_ACTION ITEM_: Using the entries that follow, write out the line containing "The image size is (231, 181).", the line containing "This screenshot has height=350, width=628.", and every line between them, exactly and nothing else.

- - - - - - -

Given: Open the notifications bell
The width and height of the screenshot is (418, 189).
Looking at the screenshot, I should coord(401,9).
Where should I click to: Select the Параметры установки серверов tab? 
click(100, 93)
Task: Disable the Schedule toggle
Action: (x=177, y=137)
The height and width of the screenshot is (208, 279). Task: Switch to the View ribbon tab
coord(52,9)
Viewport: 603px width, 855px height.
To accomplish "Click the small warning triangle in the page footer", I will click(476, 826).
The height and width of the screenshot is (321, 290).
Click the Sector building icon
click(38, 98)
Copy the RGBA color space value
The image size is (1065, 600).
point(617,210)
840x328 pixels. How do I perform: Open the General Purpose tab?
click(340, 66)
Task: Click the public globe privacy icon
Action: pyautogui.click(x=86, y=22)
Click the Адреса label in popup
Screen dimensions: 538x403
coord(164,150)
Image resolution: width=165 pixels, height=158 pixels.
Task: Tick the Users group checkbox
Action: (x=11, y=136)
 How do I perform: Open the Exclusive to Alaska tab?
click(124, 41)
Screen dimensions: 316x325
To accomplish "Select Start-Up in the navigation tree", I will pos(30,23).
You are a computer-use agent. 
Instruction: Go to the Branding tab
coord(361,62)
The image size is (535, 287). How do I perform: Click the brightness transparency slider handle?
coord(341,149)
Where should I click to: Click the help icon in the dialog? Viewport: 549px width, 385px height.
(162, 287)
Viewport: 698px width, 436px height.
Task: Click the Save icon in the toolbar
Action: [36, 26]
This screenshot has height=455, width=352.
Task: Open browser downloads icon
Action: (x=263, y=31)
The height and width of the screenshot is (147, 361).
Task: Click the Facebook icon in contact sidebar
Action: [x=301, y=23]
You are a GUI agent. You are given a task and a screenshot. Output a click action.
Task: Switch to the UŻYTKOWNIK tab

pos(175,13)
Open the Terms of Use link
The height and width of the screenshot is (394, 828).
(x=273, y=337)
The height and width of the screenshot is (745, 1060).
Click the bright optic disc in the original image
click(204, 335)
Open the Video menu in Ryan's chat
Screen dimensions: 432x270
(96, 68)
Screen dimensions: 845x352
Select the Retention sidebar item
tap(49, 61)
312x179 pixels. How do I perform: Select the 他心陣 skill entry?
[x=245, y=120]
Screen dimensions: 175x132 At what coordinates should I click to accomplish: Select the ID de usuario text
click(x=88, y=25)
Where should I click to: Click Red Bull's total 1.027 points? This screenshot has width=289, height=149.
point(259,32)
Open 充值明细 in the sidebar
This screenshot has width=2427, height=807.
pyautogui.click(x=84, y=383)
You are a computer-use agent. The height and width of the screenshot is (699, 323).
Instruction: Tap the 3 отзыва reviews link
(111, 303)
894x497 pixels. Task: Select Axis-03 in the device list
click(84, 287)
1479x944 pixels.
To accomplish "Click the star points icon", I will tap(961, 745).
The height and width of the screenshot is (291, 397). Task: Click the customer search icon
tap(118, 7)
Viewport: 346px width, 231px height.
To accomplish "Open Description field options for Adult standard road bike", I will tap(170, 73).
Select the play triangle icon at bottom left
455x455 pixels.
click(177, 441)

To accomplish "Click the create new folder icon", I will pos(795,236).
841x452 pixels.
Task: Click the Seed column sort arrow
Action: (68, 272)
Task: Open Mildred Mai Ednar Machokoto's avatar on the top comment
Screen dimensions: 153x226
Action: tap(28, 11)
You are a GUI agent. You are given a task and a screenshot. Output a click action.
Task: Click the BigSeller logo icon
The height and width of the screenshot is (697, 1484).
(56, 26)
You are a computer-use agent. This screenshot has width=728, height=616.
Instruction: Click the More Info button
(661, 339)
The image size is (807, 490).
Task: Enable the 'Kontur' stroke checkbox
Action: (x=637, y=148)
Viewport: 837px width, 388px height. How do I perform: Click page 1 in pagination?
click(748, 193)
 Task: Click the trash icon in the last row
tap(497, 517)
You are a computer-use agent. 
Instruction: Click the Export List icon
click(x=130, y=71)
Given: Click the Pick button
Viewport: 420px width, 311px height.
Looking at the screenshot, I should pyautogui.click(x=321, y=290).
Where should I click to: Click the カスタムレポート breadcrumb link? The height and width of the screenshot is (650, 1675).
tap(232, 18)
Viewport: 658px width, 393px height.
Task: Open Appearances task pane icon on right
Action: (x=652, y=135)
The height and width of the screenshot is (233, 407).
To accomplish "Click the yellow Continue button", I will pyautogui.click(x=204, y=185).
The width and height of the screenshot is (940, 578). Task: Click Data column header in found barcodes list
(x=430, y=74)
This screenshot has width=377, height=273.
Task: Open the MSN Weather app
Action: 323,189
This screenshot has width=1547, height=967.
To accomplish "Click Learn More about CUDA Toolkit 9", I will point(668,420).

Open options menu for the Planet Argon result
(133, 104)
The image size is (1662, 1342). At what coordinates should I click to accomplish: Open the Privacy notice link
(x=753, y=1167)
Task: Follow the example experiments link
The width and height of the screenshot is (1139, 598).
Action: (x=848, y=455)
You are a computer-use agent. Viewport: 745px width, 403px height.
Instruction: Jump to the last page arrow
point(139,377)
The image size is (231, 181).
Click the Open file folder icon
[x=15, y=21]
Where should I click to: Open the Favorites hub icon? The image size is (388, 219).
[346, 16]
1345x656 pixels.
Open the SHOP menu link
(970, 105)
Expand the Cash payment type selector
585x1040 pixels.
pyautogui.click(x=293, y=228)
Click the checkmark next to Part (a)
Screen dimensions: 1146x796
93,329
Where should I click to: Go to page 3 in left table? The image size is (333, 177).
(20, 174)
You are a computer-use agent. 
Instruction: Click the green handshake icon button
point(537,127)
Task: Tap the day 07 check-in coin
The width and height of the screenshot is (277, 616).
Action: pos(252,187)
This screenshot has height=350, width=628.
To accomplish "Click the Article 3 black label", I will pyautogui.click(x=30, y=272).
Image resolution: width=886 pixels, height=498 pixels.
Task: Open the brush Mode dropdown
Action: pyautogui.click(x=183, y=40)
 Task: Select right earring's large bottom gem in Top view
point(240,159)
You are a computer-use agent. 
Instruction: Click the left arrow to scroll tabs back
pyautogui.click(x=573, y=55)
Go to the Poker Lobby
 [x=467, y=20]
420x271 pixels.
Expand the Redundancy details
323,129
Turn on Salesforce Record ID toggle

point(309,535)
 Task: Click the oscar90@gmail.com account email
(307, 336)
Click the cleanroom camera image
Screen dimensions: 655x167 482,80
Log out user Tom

- - - - - - -

_TASK ANSWER_:
The image size is (231, 181).
Click the Open file folder icon
[x=15, y=21]
Where should I click to: Open the Favorites hub icon? The image size is (388, 219).
[346, 16]
1345x656 pixels.
Open the SHOP menu link
(970, 105)
Expand the Cash payment type selector
585x1040 pixels.
pyautogui.click(x=293, y=228)
Click the checkmark next to Part (a)
Screen dimensions: 1146x796
93,329
Where should I click to: Go to page 3 in left table? The image size is (333, 177).
(20, 174)
You are a computer-use agent. 
Instruction: Click the green handshake icon button
point(537,127)
Task: Tap the day 07 check-in coin
The width and height of the screenshot is (277, 616).
Action: pos(252,187)
This screenshot has height=350, width=628.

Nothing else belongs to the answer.